Les documents d’archives portant sur l’exploitation agricole des Orcades répertorient deux types de parcelles : les terres arables cultivées à proximité des corps de ferme, et les terres plus isolées, situées à l’écart des bâtiments principaux, souvent à flanc de colline. Ce sont des pâturages plus arides ou plus venteux, que l’on ne cultive pas. Jadis, ils servaient parfois de pacages communaux pour plusieurs éleveurs. Ces terres constituent les « écarts », c’est-à-dire les confins d’une exploitation, ces lieux à demi défrichés où les animaux sauvages et domestiques se côtoient, où le petit peuple des esprits et des fées peut déambuler librement, loin du regard des hommes. De nombreux contes issus du folklore orcadien mettent en scène des communautés de lutins installés au creux des collines, des confréries de farfadets émergeant aux beaux jours de leurs austères tanières hivernales pour aller répandre un joyeux désordre dans les fermes alentours.

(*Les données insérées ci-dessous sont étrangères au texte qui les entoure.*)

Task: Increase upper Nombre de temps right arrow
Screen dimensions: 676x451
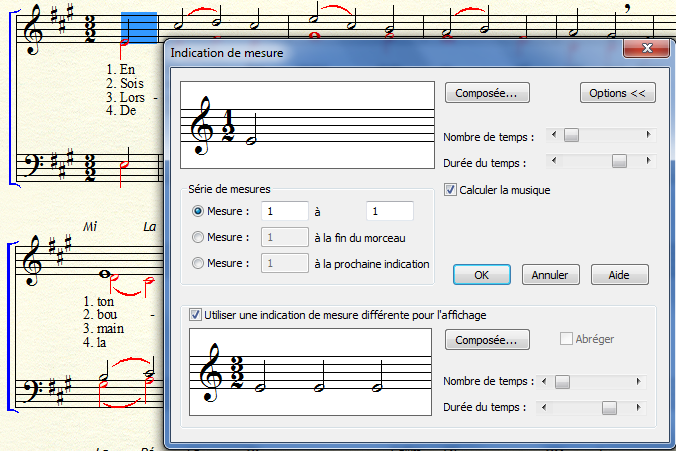Action: pos(650,135)

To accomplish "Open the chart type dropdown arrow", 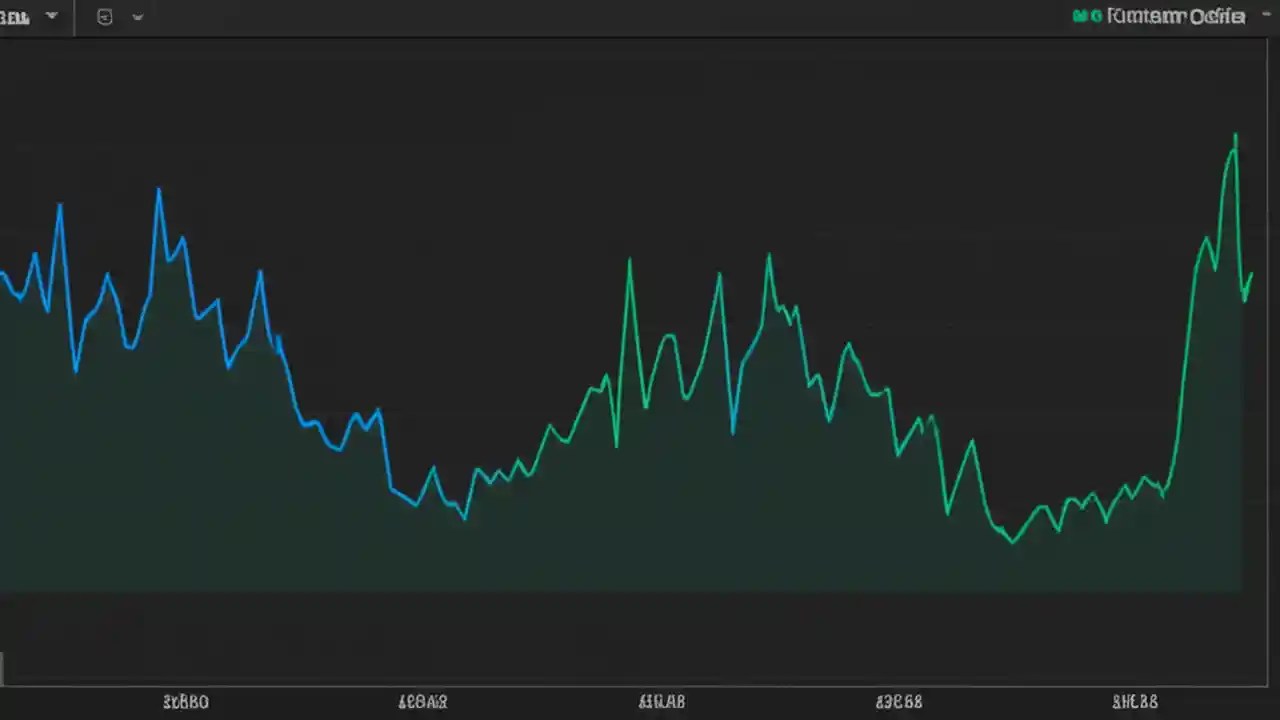I will tap(138, 16).
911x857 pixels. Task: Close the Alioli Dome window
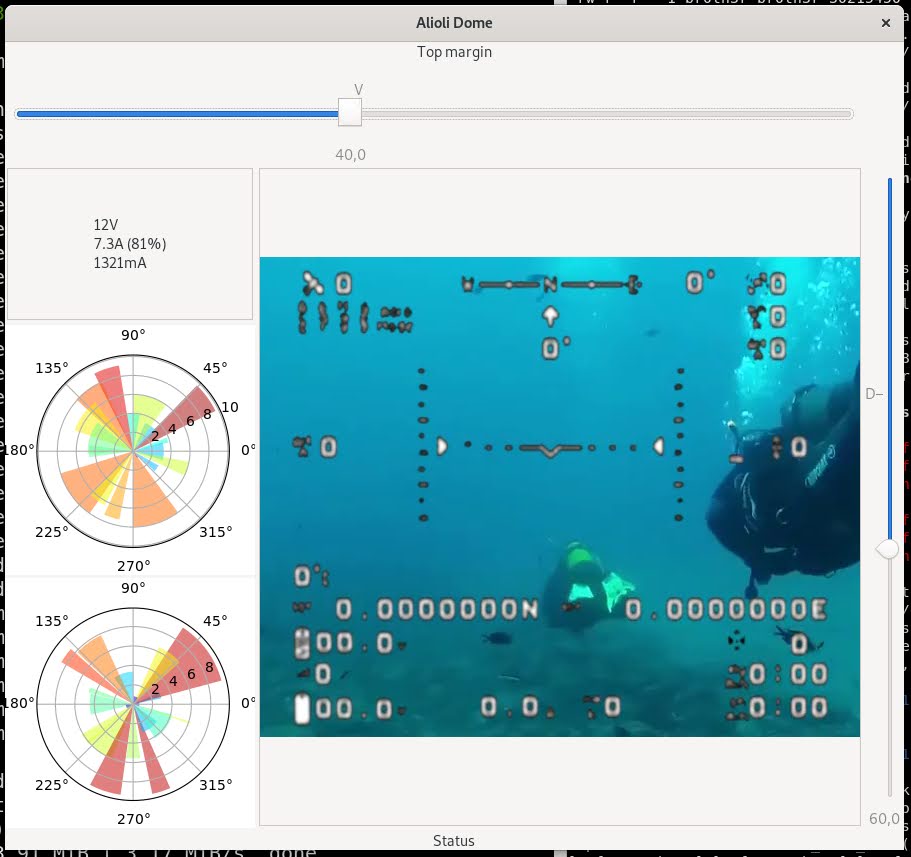[886, 22]
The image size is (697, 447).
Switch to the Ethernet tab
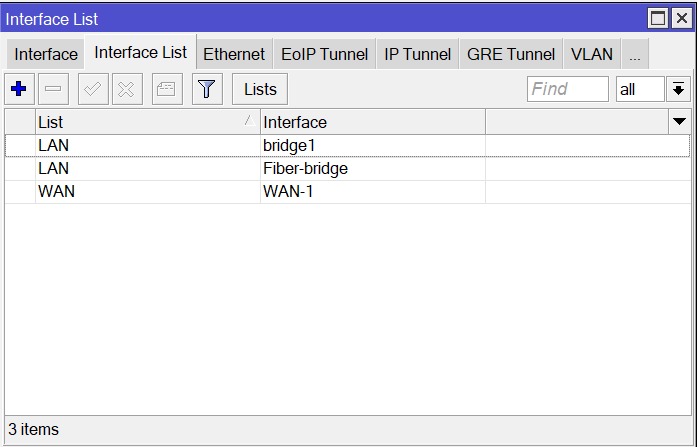[x=234, y=55]
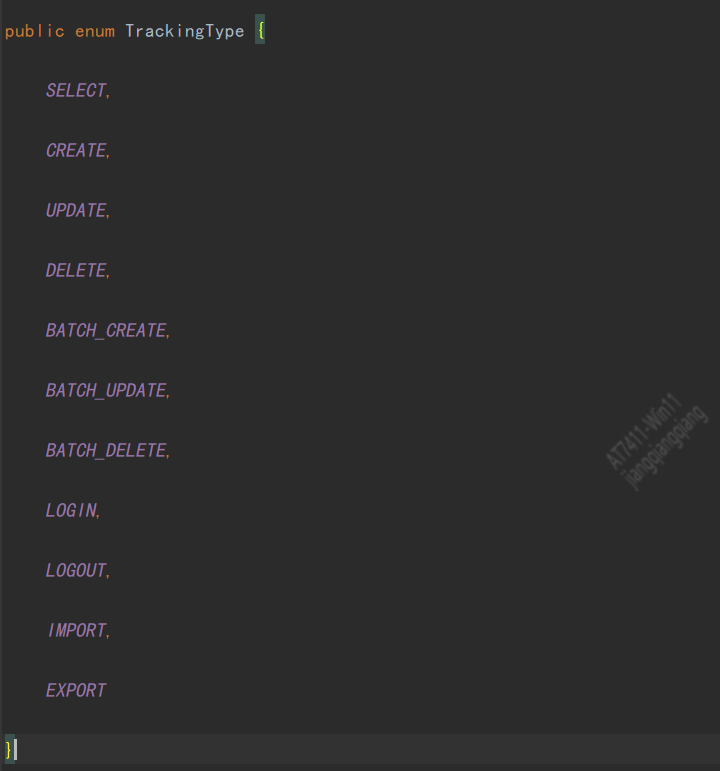Click the jiangqiangqiang watermark text
720x771 pixels.
pyautogui.click(x=667, y=449)
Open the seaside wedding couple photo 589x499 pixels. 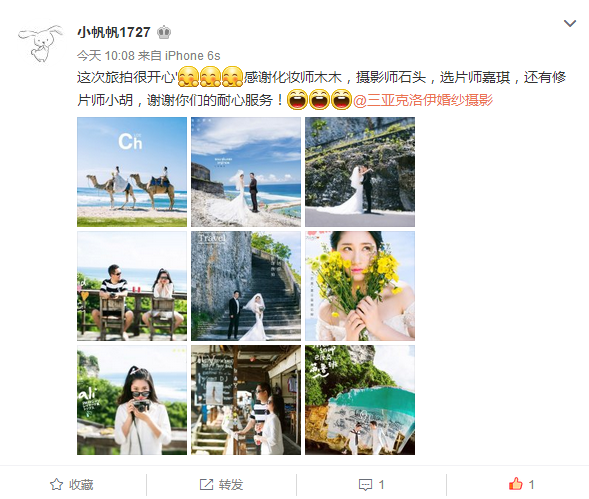[x=246, y=172]
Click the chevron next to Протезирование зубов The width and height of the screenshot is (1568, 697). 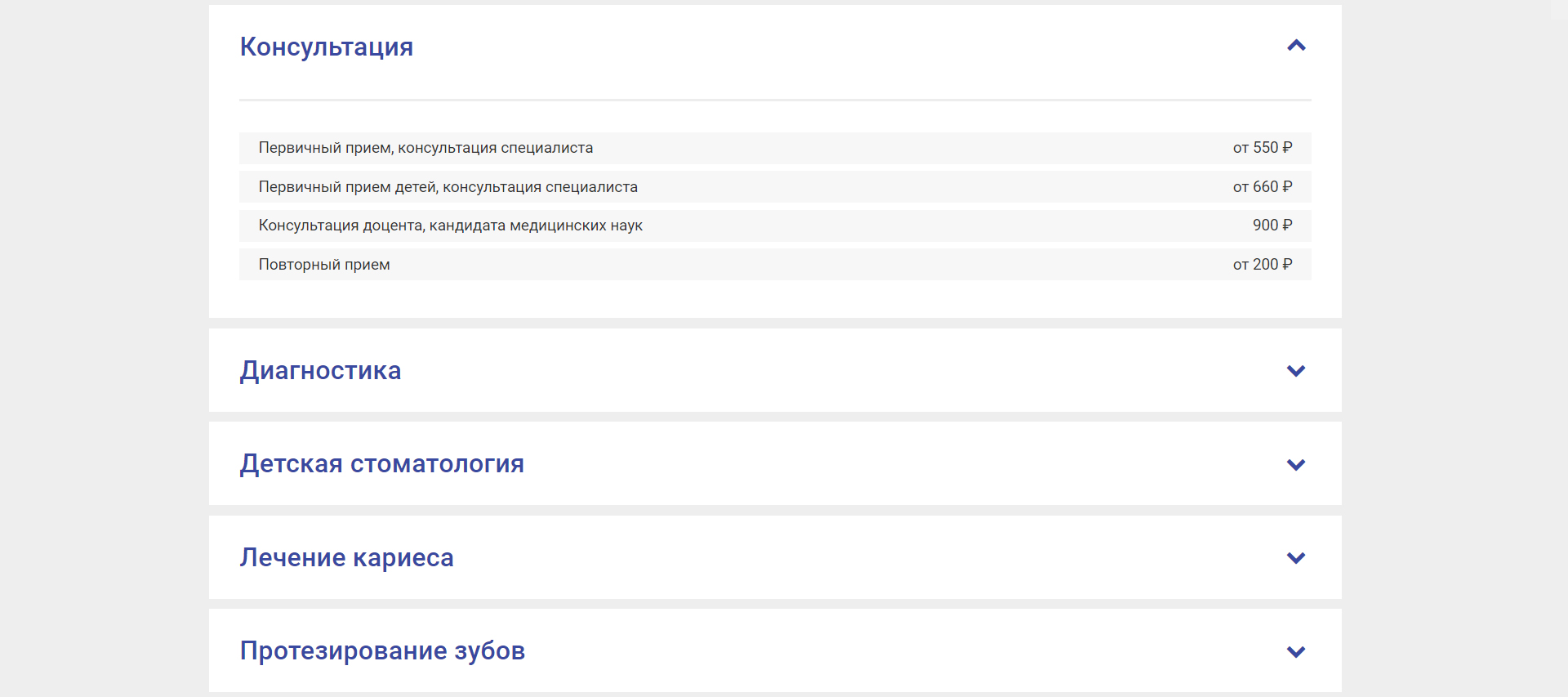[x=1296, y=652]
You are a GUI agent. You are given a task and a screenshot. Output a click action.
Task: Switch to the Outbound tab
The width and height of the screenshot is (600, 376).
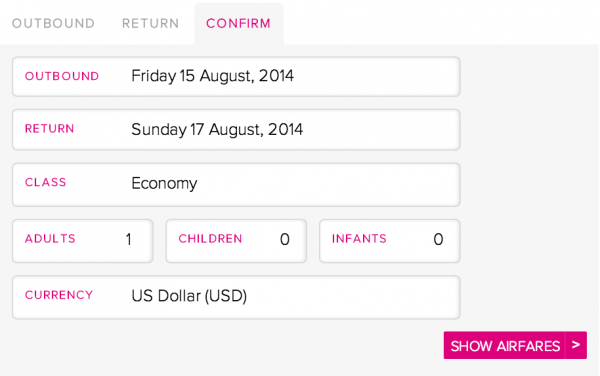point(53,23)
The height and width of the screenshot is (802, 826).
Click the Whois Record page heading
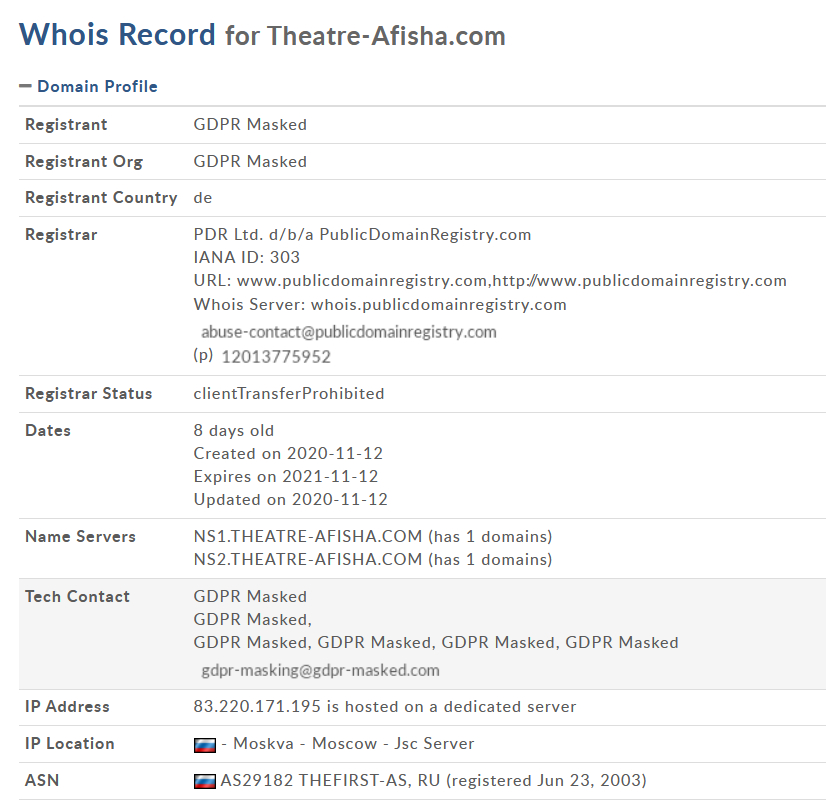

A priori, ce roman n’avait rien pour faire frissonner mes radars, et pour être honnête il y a un an je serais passée à côté, le justifiant par le fait que moi, le nature writing, les grands espaces, ce n’est pas ma came. Mais voilà, contrairement à Julio j’ai changé, en tout cas mon regard sur certaines choses (on en reparlera) et ce roman a donc fait tilt.
Toute son adolescence, la narratrice n’a rêvé que de Londres et de ses lumières, elle qui a grandi dans une ferme sur une île isolée et rude des Orcades. Mais après avoir goûté tous les excès de la capitale, les fêtes, l’alcool, les drogues, le sexe, surtout l’alcool à vrai dire, elle se trouve au fond du gouffre et, après une cure de désintoxication, revient dans les Orcades, momentanément d’abord et puis, plus le temps passe et moins elle a envie de revenir à Londres.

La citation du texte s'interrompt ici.